The fastest growing segments right now are single-use mixing and bioreactors. While single-use bag adoption has seen a bit of a plateau, the overall adoption of these technologies will continue to grow as companies are seeing the process and cost efficiencies of implementing these technologies in the new flexible facility model. Adoption will also grow as companies innovate new ways to apply the technologies to the needs of the market.
Dr. Rapiejko: The full potential of single-use bioreactors has yet to be realized. As the biopharmaceutical industry expands towards the development of a new generation of therapeutics, the single-use bioreactor will be leveraged to its fullest potential.
Start-up companies bringing their first molecules to clinic as well as CMOs will be the drivers of continued growth of single use bioreactors now that they have become accepted as a proven manufacturing platform.
Vaccine manufacturers that are moving from traditional, egg-based production methodologies to microcarrier-based bioreactor production are evaluating single-use bioreactors for their needs, as are researchers developing therapies based on stem cells. Other growth areas include personalized medicine, local flex-factory manufacturing sites, and/or biomolecules developed to treat orphan diseases.
These applications require smaller production batches as compared to blockbuster mABs and single-use bioreactor are ideally suited to meet the need versus traditional stainless steel systems. These growth areas, coupled with the manufacturer’s focus on quality, economy, and reliability insure that the best days of single use bioreactors remain ahead of us.
Mr. Whitford: We don’t see the adoption of single-use plateauting at all.
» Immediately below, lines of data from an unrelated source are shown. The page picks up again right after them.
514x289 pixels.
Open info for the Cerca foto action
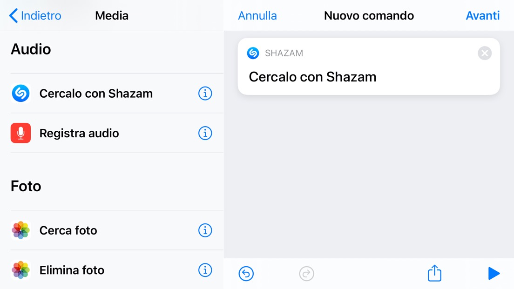point(205,230)
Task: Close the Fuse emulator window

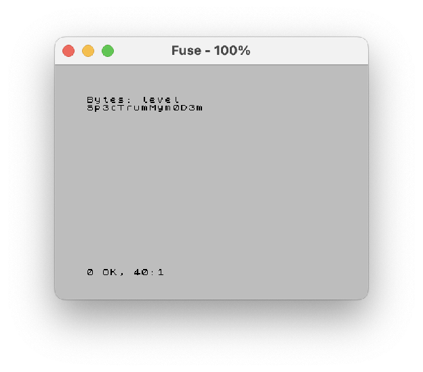Action: click(68, 51)
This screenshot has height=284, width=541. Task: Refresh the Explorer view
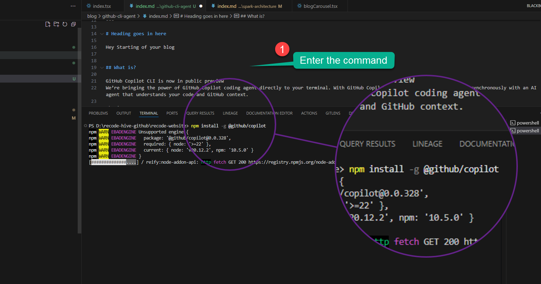65,24
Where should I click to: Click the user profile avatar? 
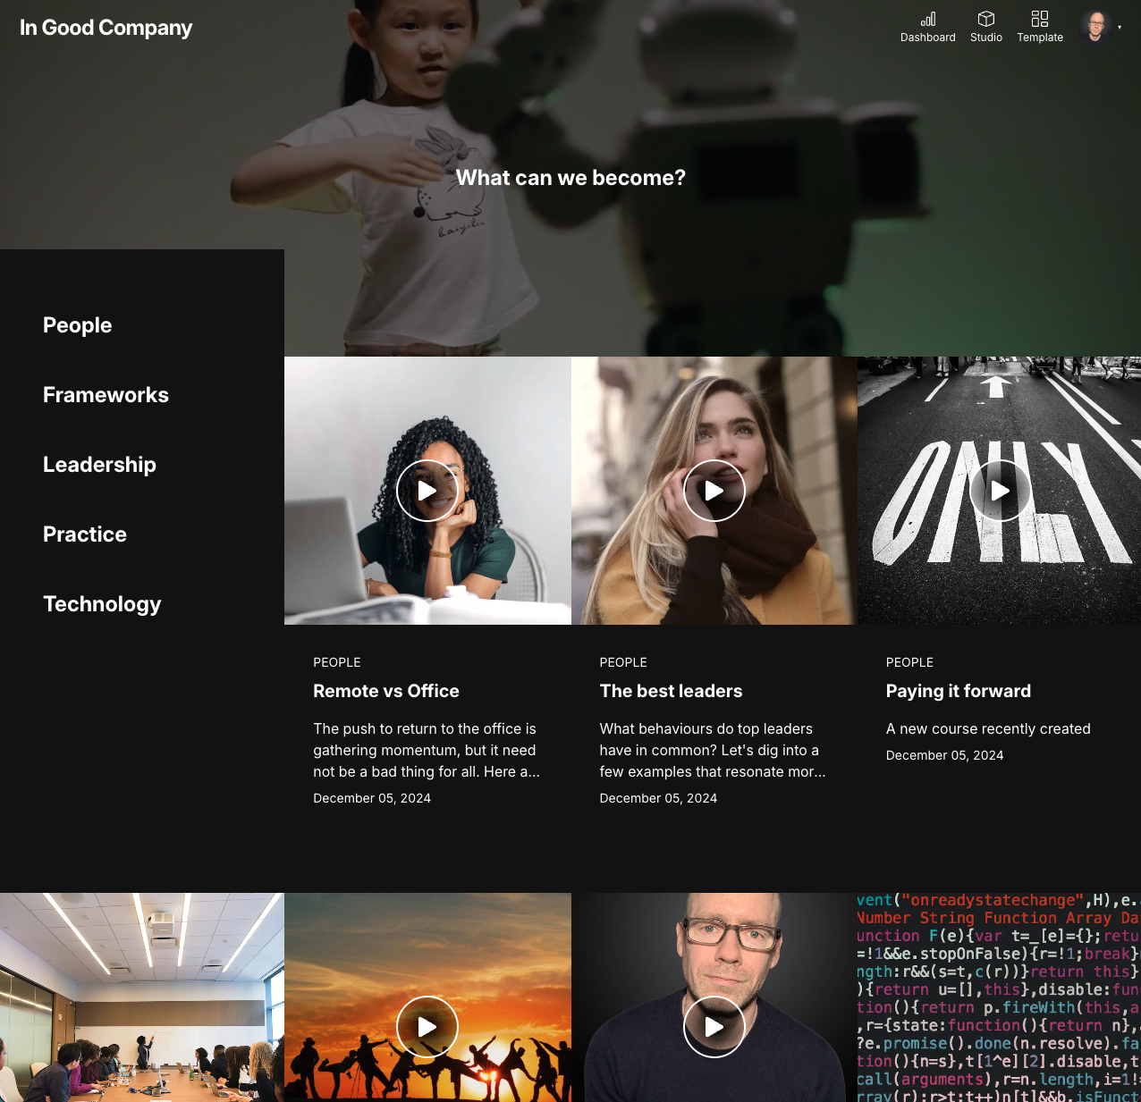pos(1095,27)
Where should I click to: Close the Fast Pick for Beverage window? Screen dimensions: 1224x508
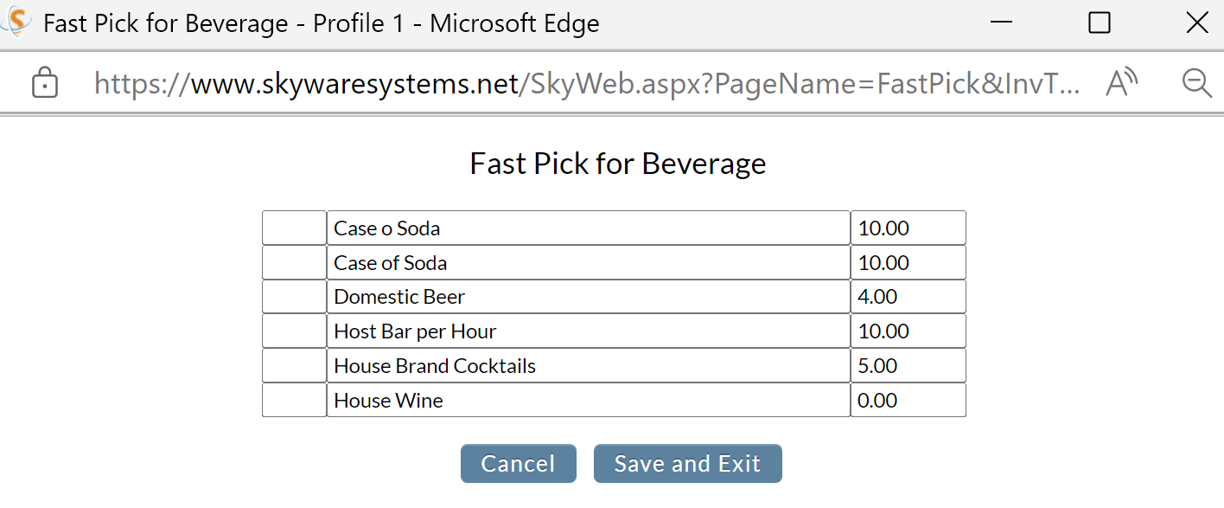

On the contrary, we see interest accelerating in existing product types as innovations increase volumetric productivities and push required bioreactor working volumes to those supported by SUBs.
Furthermore, we see the industry moving to newer product types and manufacturing platforms that are well-supported and even synergized by SUBs. Initiatives toward such products as personalized medicine, cell culture manufactured vaccines of all types (including VLPs) and targeted therapies also demand SUB features at the production scale they support.
Manufacturing trends that continue to require SUB features include the renewed interest in transient transfection in process development, and continuous processing at the manufacturing scale through enhanced perfusion culture. Finally, the trend toward globalization and outsourcing is feeding the demand for low entry cost and flexible manufacturing facilities—characteristics that are hallmarks of SUBs!
Dr. Zoro: For small-scale bioreactors, it seems that incremental time savings (vs. glass reactors) have been insufficient to drive widespread adoption of single-use vessels alone. With the future in bioprocessing looking towards high-throughput parallel bioreactors and DoE applications, single-use technology must be combined with a major step change in productivity.
This can be realized through full bioreactor automation, delivering attendent benefits in experimental consistency and enabling larger and ever more powerful experimental studies, delivering ever faster and more efficient bioprocess development programs.